Quella là è il titolo della nuova canzone della cantautrice Giua con la partecipazione delle Blue Dolls. Al culmine di un anno di impegni che l’hanno vista protagonista della scena teatrale ma anche del panorama musicale, Maria Pierantoni Giua ci regala un brano ironico dal sapore 60’s in cui ritrae la società contemporanea sempre pronta a puntare il dito contro chi non risponde a certe etichette prestabiliti.

Il senso di Quella là è abbastanza chiaro: tutto si evolve ma non la sottile arte del pettegolezzo che dai quartieri più popolari di una città qualsiasi vola fino agli scranni del Parlamento e anche oltre. Cultura e politica fanno sempre più fatica ad abbracciare quella moltitudine che è propria del genere umano proponendo un inscatolamento binario dal quale occorre decisamente uscire.

Ma chi è “quella là” della canzone? È sicuramente una donna libera che vive la sua vita a partire da se stessa e dai suoi rapporti. Una donna che poco si cura del vociare delle comari e dei compari di un paesino che, come De André ci insegna, non brillano certo di iniziativa e si limitano all’invettiva, al dito puntato e all’arte della denigrazione. Da dietro le loro finestre, da un microfono o dai cortili dei loro social, le comari e i compari giudicano le unicità e le mancate omologazioni, ergendosi a giudicanti del bene e del male.

La cantautrice Giua.
La cantautrice Giua.

Intervista esclusiva a Giua

Come nasce Quella là, la tua nuova canzone?

È una canzone che nasce circa un anno fa. Ero sul mio terrazzo a curare le mie piante e nel frattempo ascoltavo Morgana, storie libere, il podcast di Chiara Tagliaferri e Michela Murgia. Ero rapita dalla storia veramente potente di una delle donne. Mentre sentivo loro raccontare, m’è venuta una di quelle mie urgenze che ogni tanto mi portano a fermarmi per precipitarmi a scrivere ciò che mi sta balenando in testa in quel momento. In quei frangenti, non è che abbia chiaro cosa sia o cosa stia per succedere ma so che devo cogliere l’attimo.

Ed è così che ho scritto di getto la canzone, che in un primo momento avevo intitolato La femminista. È stata una folgorazione, in un’ora avevo composto musica e testo immaginando la conversazione tra le comari di un paesino che giudicavano quella là, la “diversa”, colei che ha una personalità che non risponde ai canoni prestabiliti o che si comporta in modo non reggimentabile.

Reggimentabile, bel termine. Chi ha stabilito cosa lo sia e cosa no?

MATERIALE FORNITO:
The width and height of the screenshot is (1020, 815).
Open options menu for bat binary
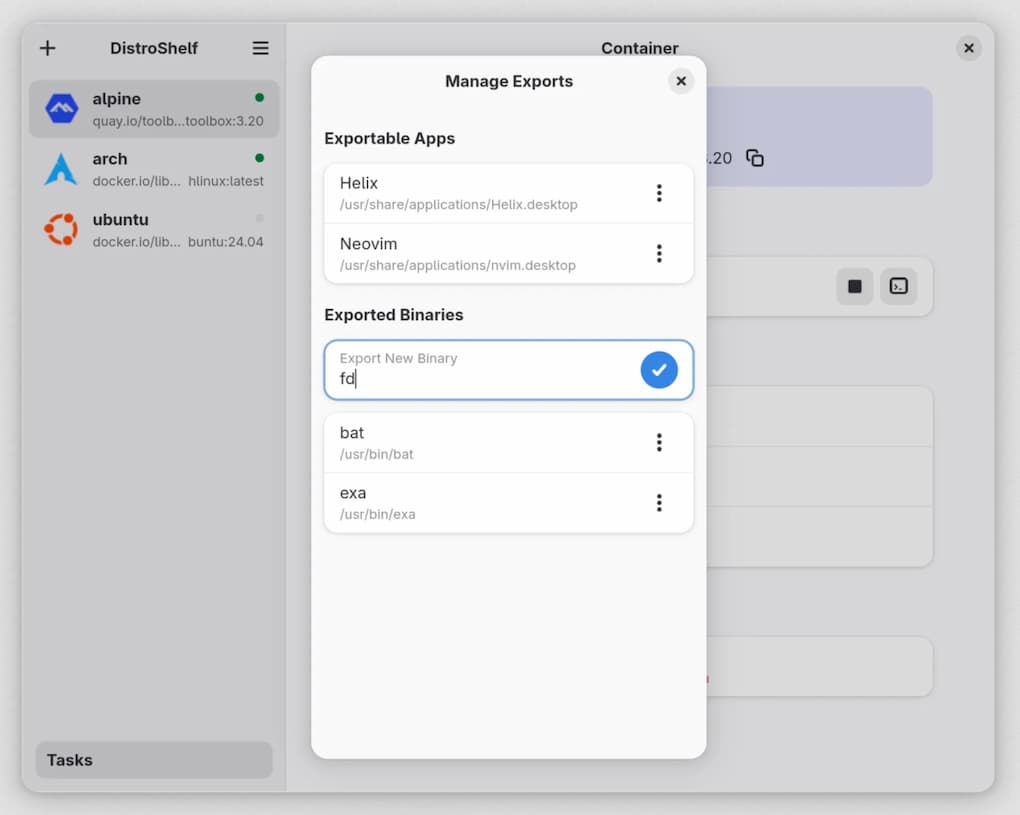(x=659, y=442)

CONSEGNA: Riporta il passo del documento da "Intervista esclusiva a" fino a "devo cogliere l’attimo." incluso, cambiando "terrazzo" in "balcone".

SOLUZIONE SCRITTA:
Intervista esclusiva a Giua

Come nasce Quella là, la tua nuova canzone?

È una canzone che nasce circa un anno fa. Ero sul mio balcone a curare le mie piante e nel frattempo ascoltavo Morgana, storie libere, il podcast di Chiara Tagliaferri e Michela Murgia. Ero rapita dalla storia veramente potente di una delle donne. Mentre sentivo loro raccontare, m’è venuta una di quelle mie urgenze che ogni tanto mi portano a fermarmi per precipitarmi a scrivere ciò che mi sta balenando in testa in quel momento. In quei frangenti, non è che abbia chiaro cosa sia o cosa stia per succedere ma so che devo cogliere l’attimo.